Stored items

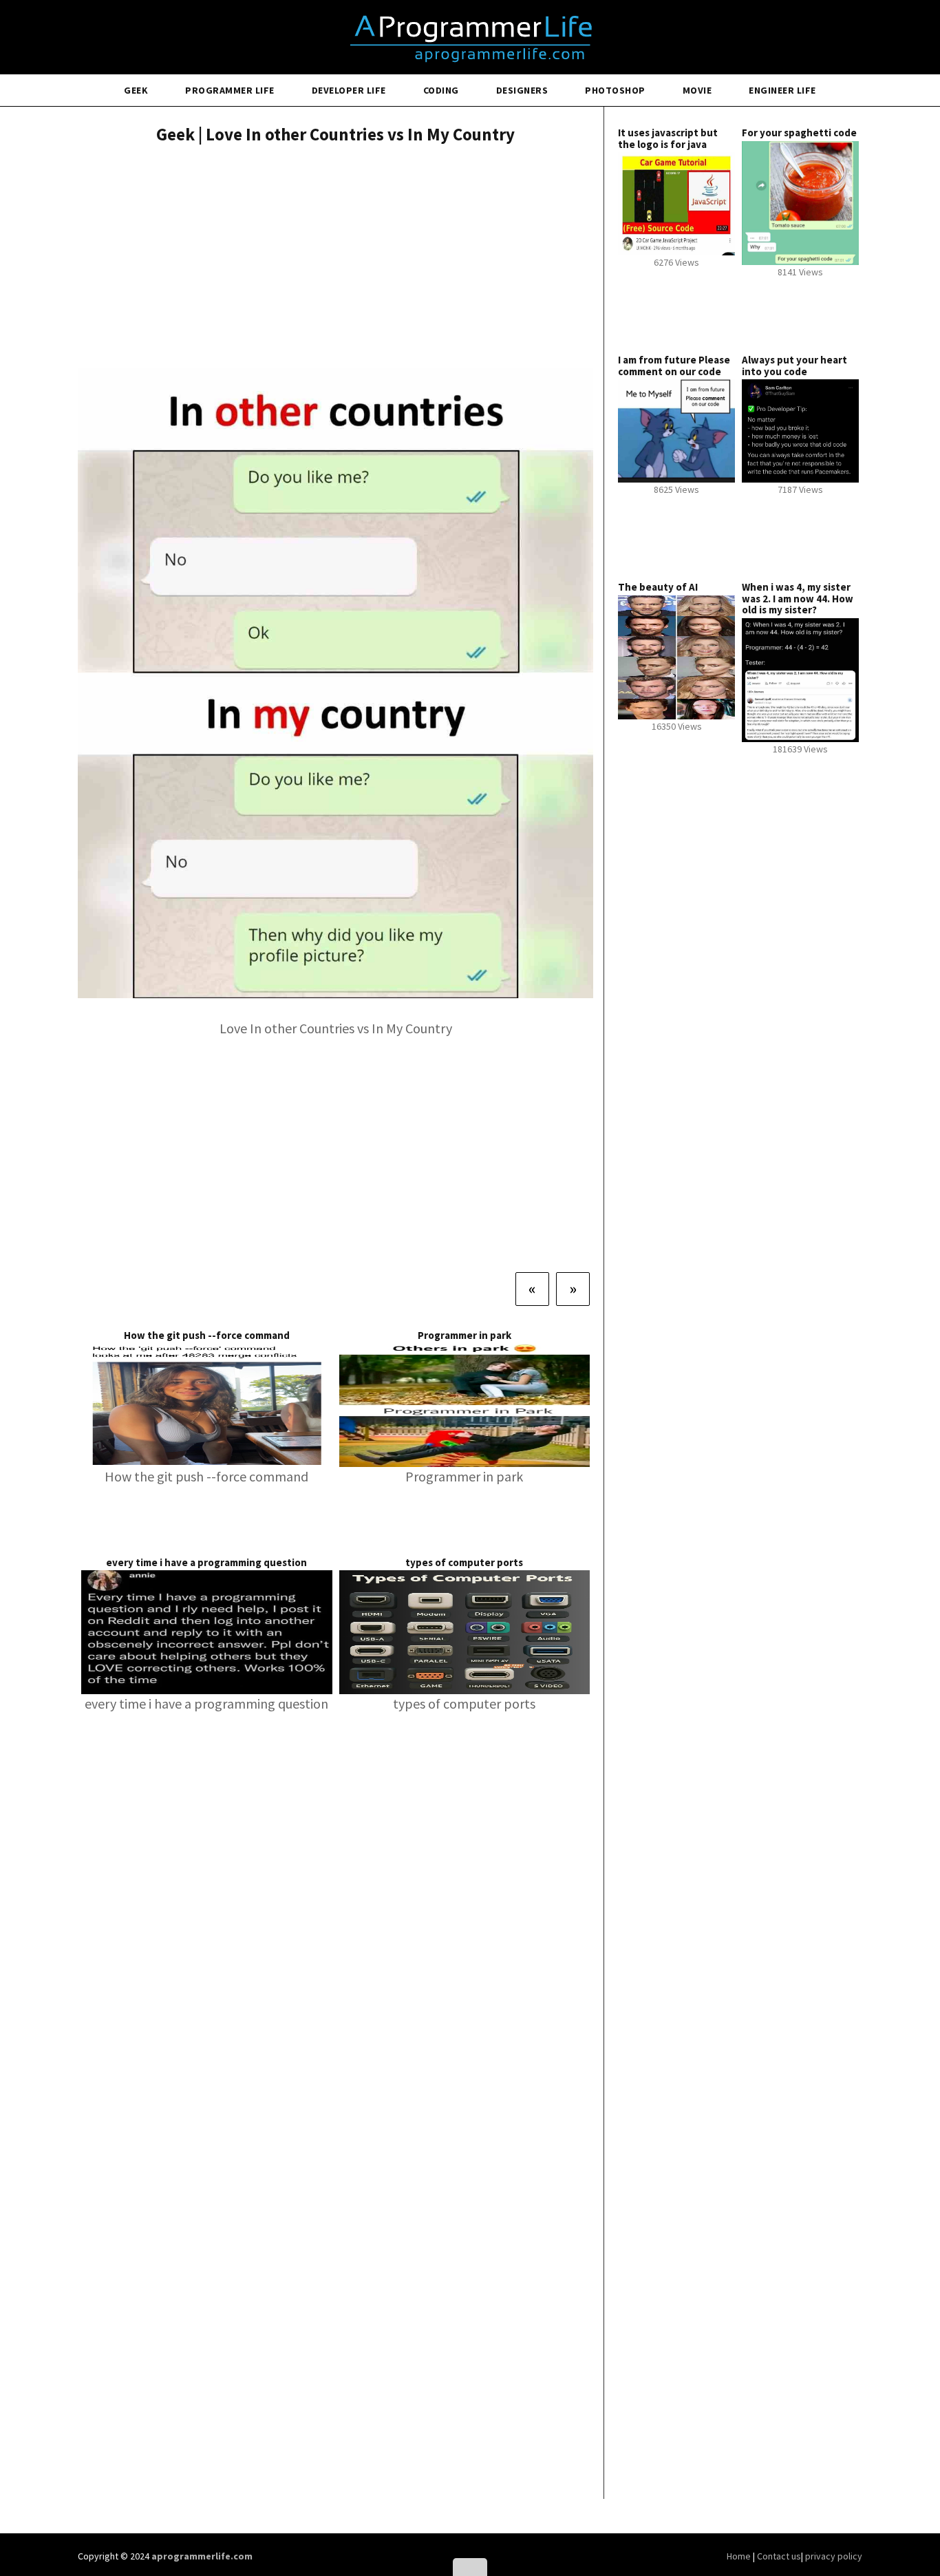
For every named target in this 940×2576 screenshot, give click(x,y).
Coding (441, 90)
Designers (522, 90)
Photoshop (615, 90)
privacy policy (833, 2556)
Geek (136, 90)
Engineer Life (782, 90)
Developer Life (349, 90)
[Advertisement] (335, 258)
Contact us (779, 2556)
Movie (697, 90)
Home (740, 2556)
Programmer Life (230, 90)
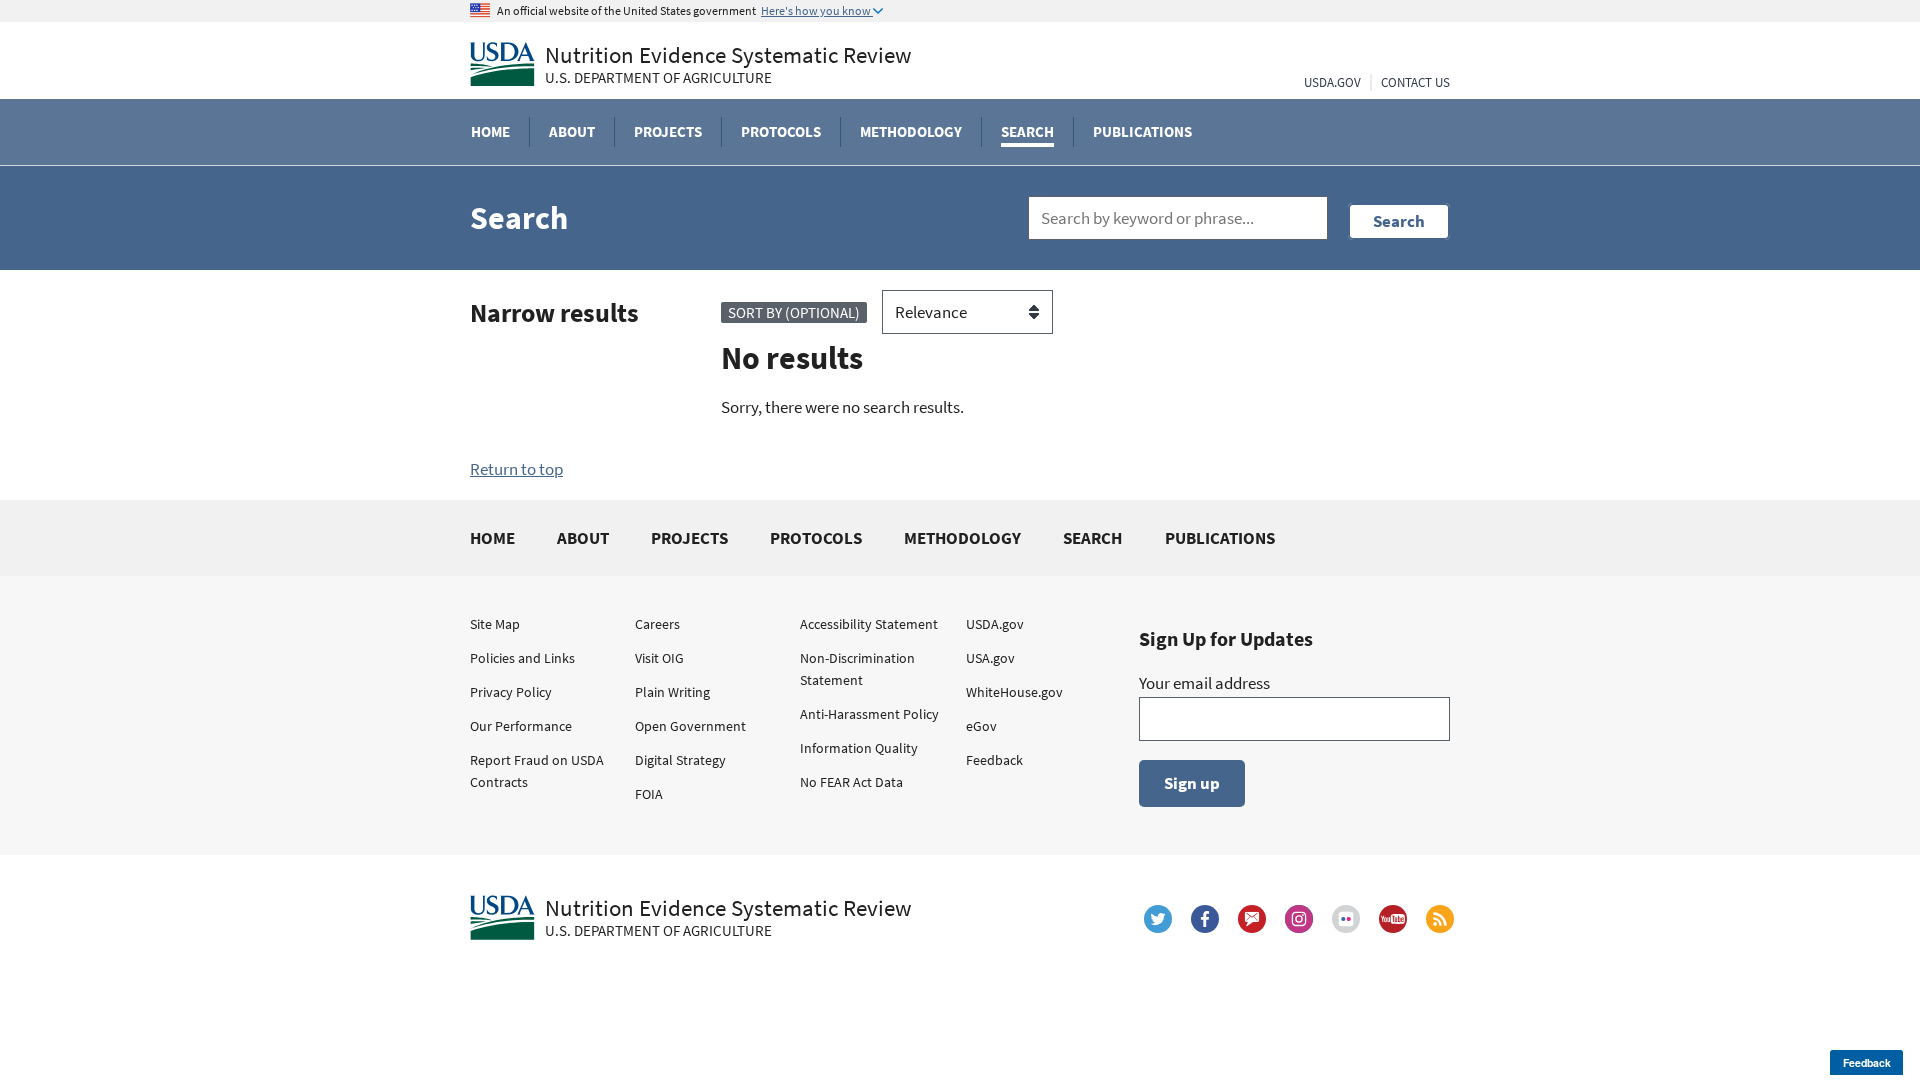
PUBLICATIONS (1220, 538)
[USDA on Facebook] (1205, 919)
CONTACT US (1415, 82)
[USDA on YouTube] (1393, 919)
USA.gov (990, 658)
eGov (981, 726)
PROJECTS (689, 538)
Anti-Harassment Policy (869, 714)
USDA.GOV (1332, 82)
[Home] (502, 64)
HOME (492, 538)
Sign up (1192, 783)
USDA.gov (995, 624)
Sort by (794, 312)
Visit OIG (659, 658)
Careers (657, 624)
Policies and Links (522, 658)
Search (1399, 221)
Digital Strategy (680, 760)
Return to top (516, 469)
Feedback (994, 760)
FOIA (649, 794)
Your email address (1204, 683)
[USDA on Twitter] (1158, 919)
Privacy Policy (511, 692)
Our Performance (521, 726)
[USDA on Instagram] (1299, 919)
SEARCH (1092, 538)
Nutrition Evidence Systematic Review (728, 64)
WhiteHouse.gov (1014, 692)
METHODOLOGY (962, 538)
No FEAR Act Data (851, 782)
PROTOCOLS (816, 538)
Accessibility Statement (869, 624)
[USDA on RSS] (1440, 919)
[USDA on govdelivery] (1252, 919)
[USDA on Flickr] (1346, 919)
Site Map (495, 624)
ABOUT (583, 538)
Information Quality (859, 748)
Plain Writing (672, 692)
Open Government (690, 726)
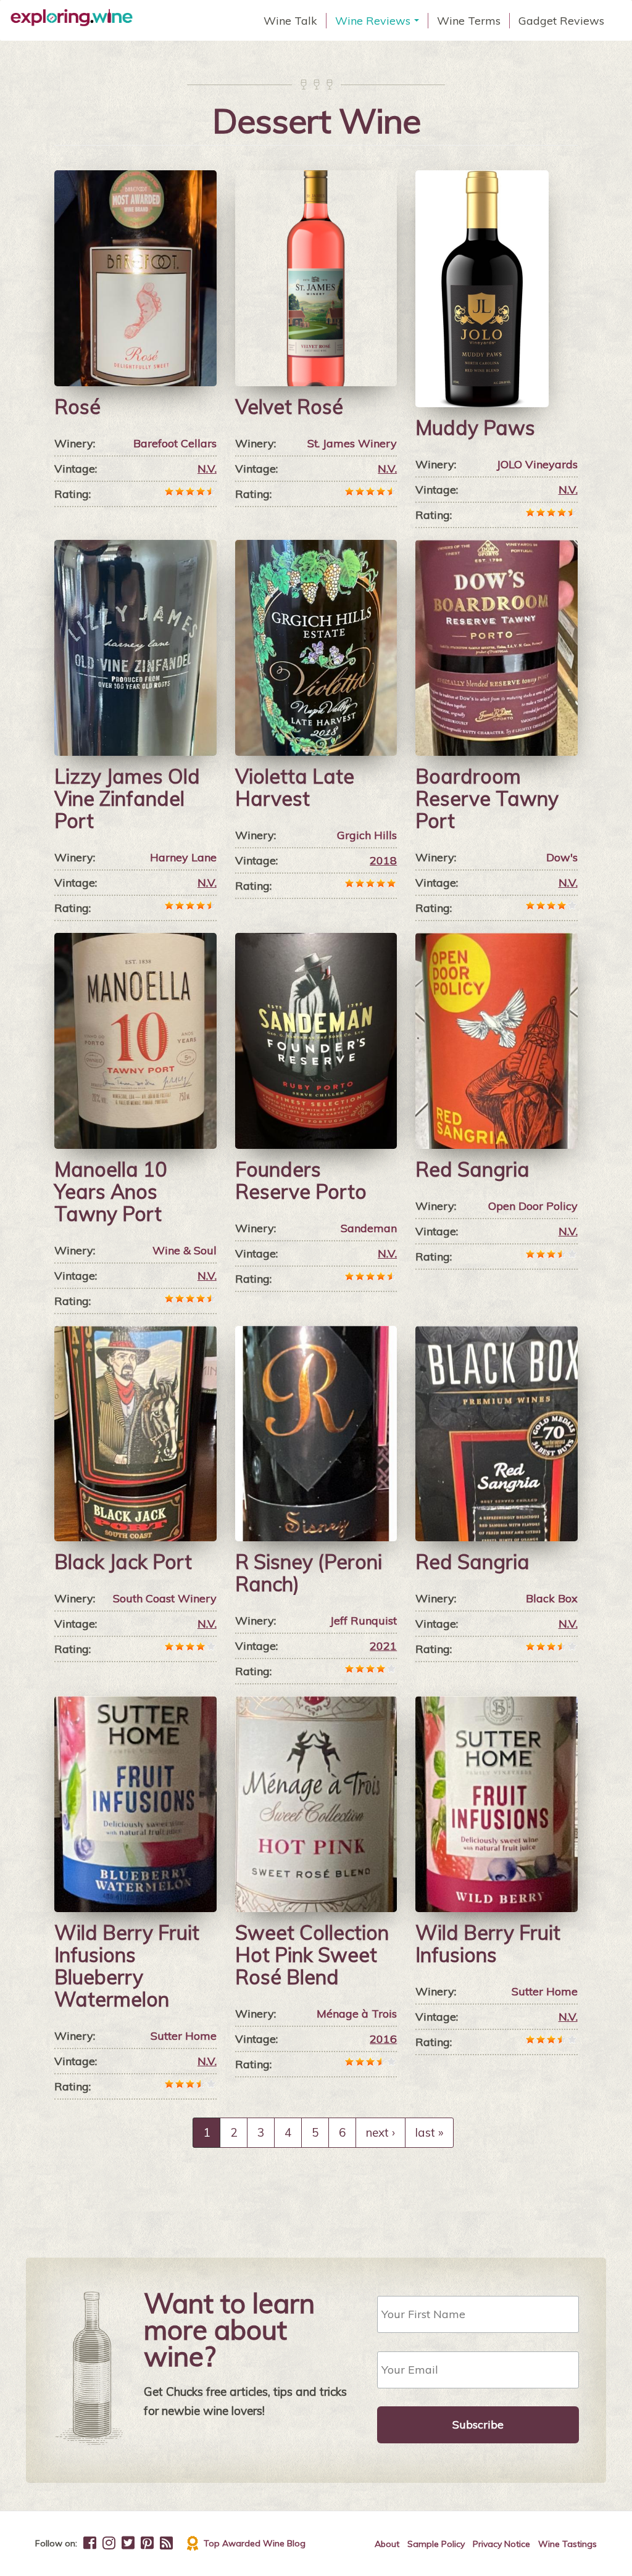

What the exercise asks:
With all pictures excluded, output exactly the lines from the one containing "Home (740, 2556)" through the final line of the entries, inclusive.

Your solution:
Home (740, 2556)
Programmer Life (230, 90)
PUBLICATIONS (1220, 538)
[USDA on Facebook] (1205, 919)
CONTACT US (1415, 82)
[USDA on YouTube] (1393, 919)
USA.gov (990, 658)
eGov (981, 726)
PROJECTS (689, 538)
Anti-Harassment Policy (869, 714)
USDA.GOV (1332, 82)
[Home] (502, 64)
HOME (492, 538)
Sign up (1192, 783)
USDA.gov (995, 624)
Sort by (794, 312)
Visit OIG (659, 658)
Careers (657, 624)
Policies and Links (522, 658)
Search (1399, 221)
Digital Strategy (680, 760)
Return to top (516, 469)
Feedback (994, 760)
FOIA (649, 794)
Your email address (1204, 683)
[USDA on Twitter] (1158, 919)
Privacy Policy (511, 692)
Our Performance (521, 726)
[USDA on Instagram] (1299, 919)
SEARCH (1092, 538)
Nutrition Evidence Systematic Review (728, 64)
WhiteHouse.gov (1014, 692)
METHODOLOGY (962, 538)
No FEAR Act Data (851, 782)
PROTOCOLS (816, 538)
Accessibility Statement (869, 624)
[USDA on RSS] (1440, 919)
[USDA on govdelivery] (1252, 919)
[USDA on Flickr] (1346, 919)
Site Map (495, 624)
ABOUT (583, 538)
Information Quality (859, 748)
Plain Writing (672, 692)
Open Government (690, 726)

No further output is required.